Weltneuheit hin oder her, eine wirkliche Verbesserung der Versorgung wird mit dem Fast-Track-Verfahren zur Erstattung von Gesundheitsapps nicht erreicht. Digitale Anwendungen können einen wichtigen Beitrag zur Versorgung von Patientinnen und Patienten leisten und wir sind sehr dafür, dieses Potenzial endlich besser zu erschließen. Die aktuelle Regelung stellt jedoch den Nutzen für die Patientinnen und Patienten in den Hintergrund, sie gleicht mehr einer Wirtschaftsförderung auf Kosten der gesetzlich Versicherten.
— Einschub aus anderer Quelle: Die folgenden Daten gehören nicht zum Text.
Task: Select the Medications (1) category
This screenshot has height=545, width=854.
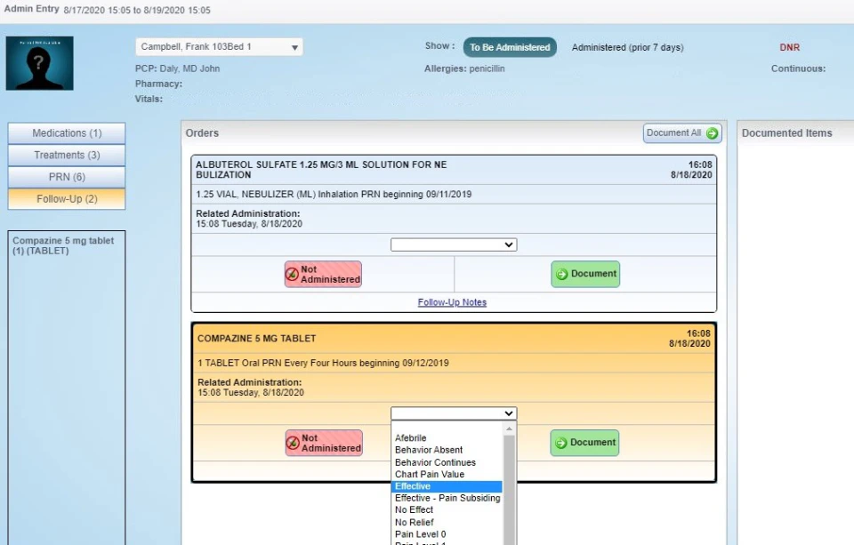Action: point(66,133)
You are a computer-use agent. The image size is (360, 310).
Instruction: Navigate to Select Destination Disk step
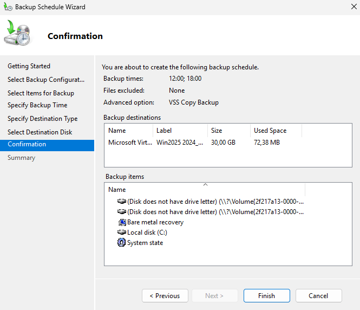(40, 132)
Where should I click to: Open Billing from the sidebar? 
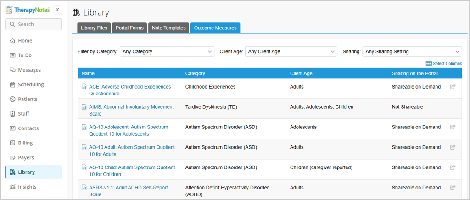pyautogui.click(x=25, y=143)
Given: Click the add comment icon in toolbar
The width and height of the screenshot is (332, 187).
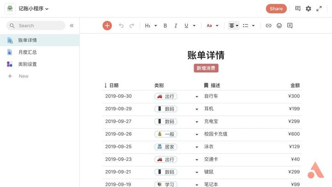Looking at the screenshot, I should coord(290,26).
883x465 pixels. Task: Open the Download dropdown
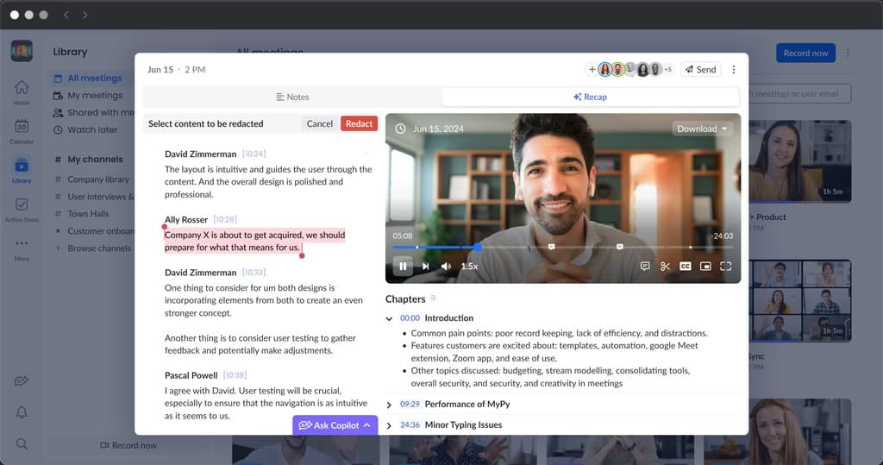click(703, 129)
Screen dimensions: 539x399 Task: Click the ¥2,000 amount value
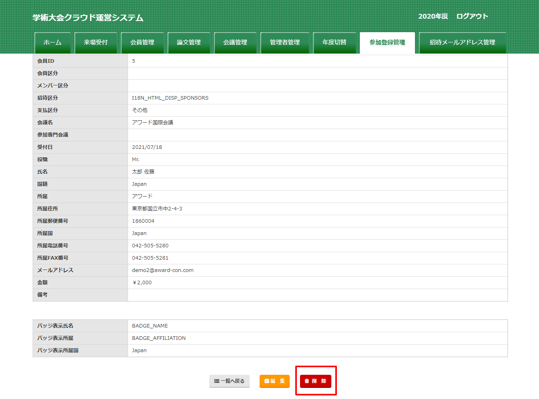pyautogui.click(x=142, y=283)
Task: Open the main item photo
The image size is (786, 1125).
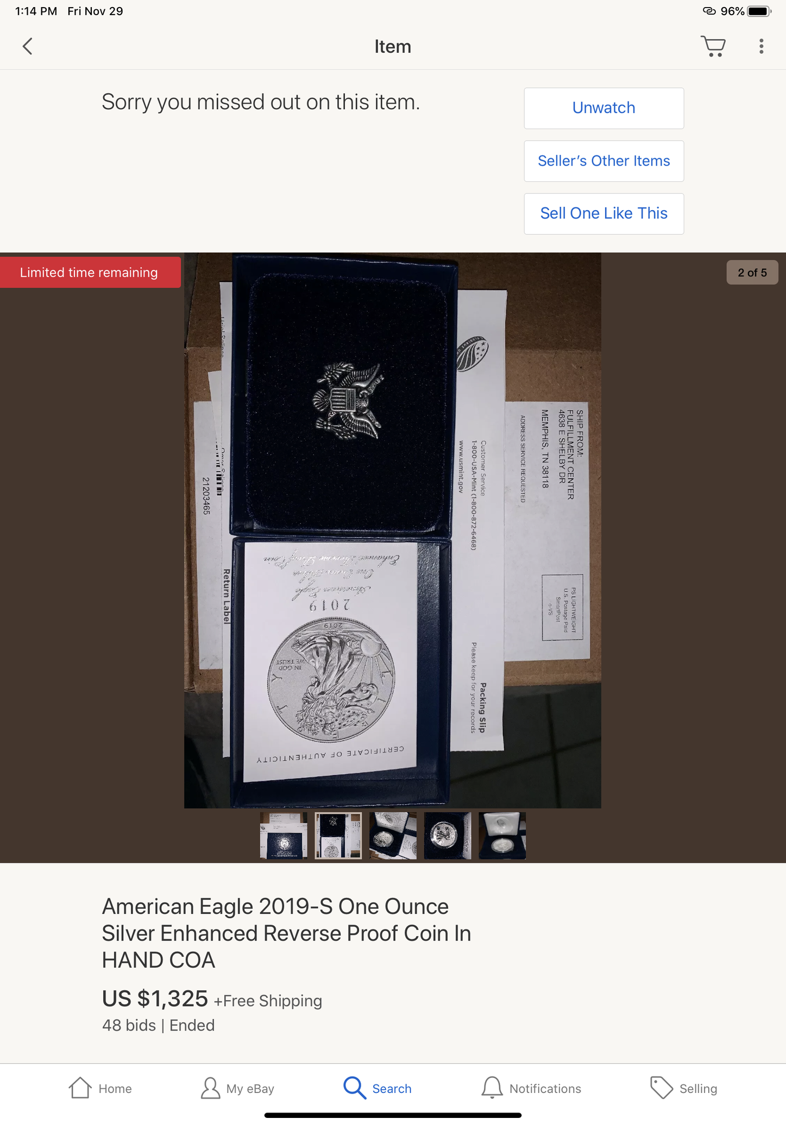Action: [392, 530]
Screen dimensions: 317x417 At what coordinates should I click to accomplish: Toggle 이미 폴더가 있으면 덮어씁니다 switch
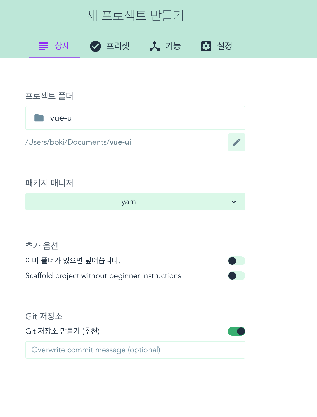coord(237,261)
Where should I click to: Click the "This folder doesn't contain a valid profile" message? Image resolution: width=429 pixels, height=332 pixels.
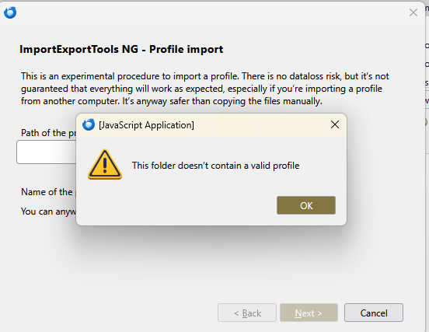[x=215, y=166]
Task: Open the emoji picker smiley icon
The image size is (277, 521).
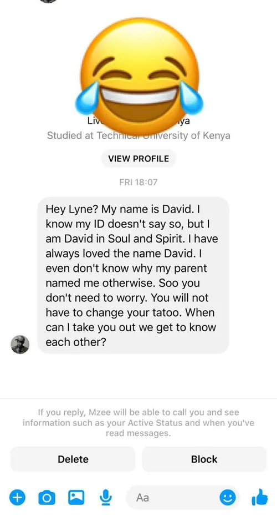Action: [x=228, y=497]
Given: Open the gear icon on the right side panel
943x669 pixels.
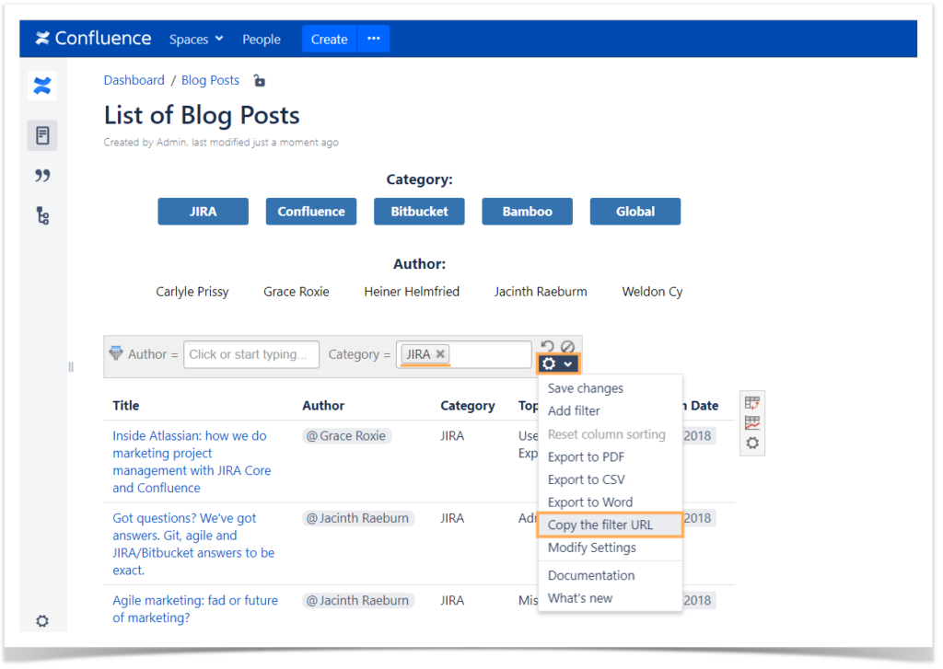Looking at the screenshot, I should tap(751, 444).
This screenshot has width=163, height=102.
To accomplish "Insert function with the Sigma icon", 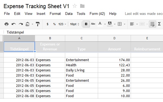I will click(159, 24).
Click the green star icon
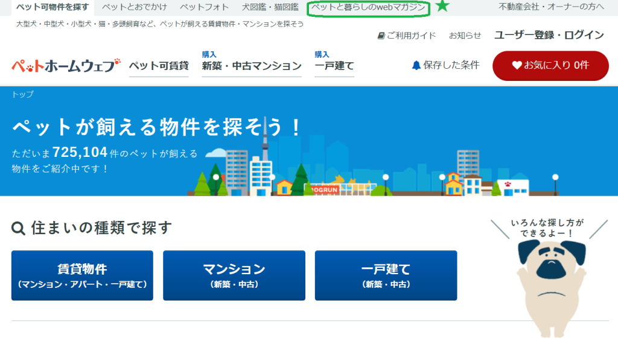Image resolution: width=618 pixels, height=341 pixels. point(443,7)
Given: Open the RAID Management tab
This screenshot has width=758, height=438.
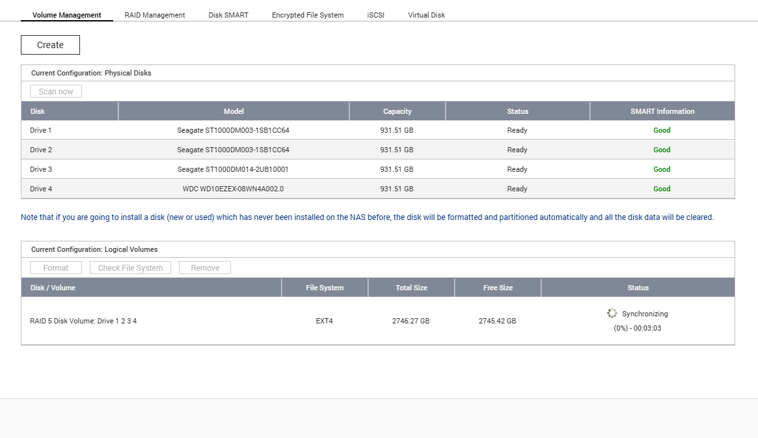Looking at the screenshot, I should 155,15.
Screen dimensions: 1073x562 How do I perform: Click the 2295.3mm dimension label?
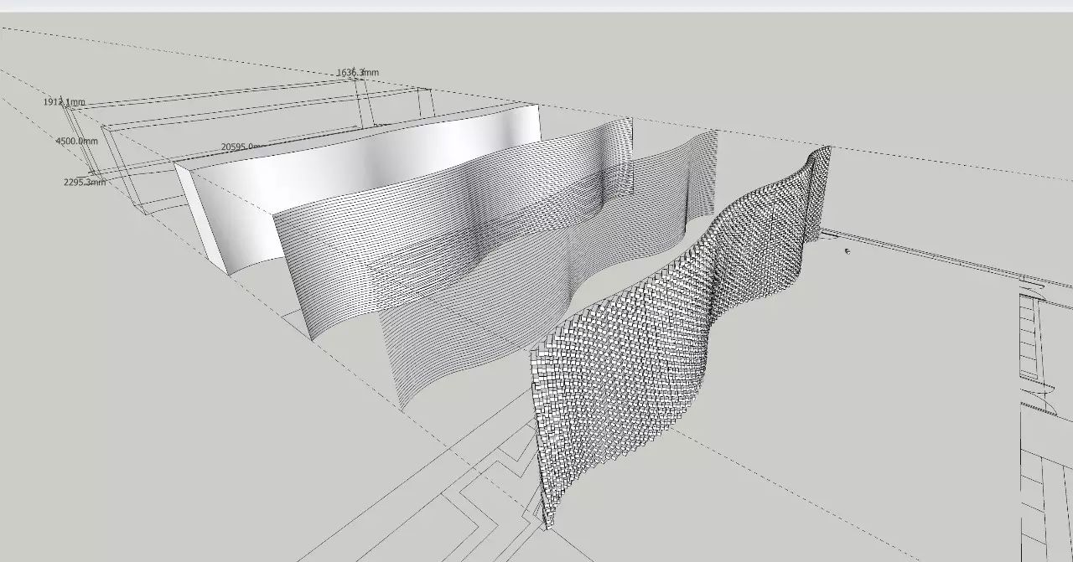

Dafür gibt es im Bundesinstitut für Arzneimittel und Medizinprodukte (BfArM) viel zu wenig Stellen, um den Nutzen und die Einhaltung der Datenschutzvorgaben gründlich zu prüfen. Im Extremfall könnten wirkungslose Anwendungen zwei Jahre lang mit Beitragsmitteln der gesetzlich Versicherten bezahlt werden. Es ist auch nicht sichergestellt, dass die Apps in einen Versorgungsprozess eingebunden werden. Und das alles für einen sehr kleinen Ausschnitt von digitalen Anwendungen. Wir brauchen ein Gesamtkonzept für die Nutzenbewertung und Erstattung digitaler Anwendungen, das alle Risikoklassen umfasst und von den Bedürfnissen der Patientinnen und Patienten ausgeht.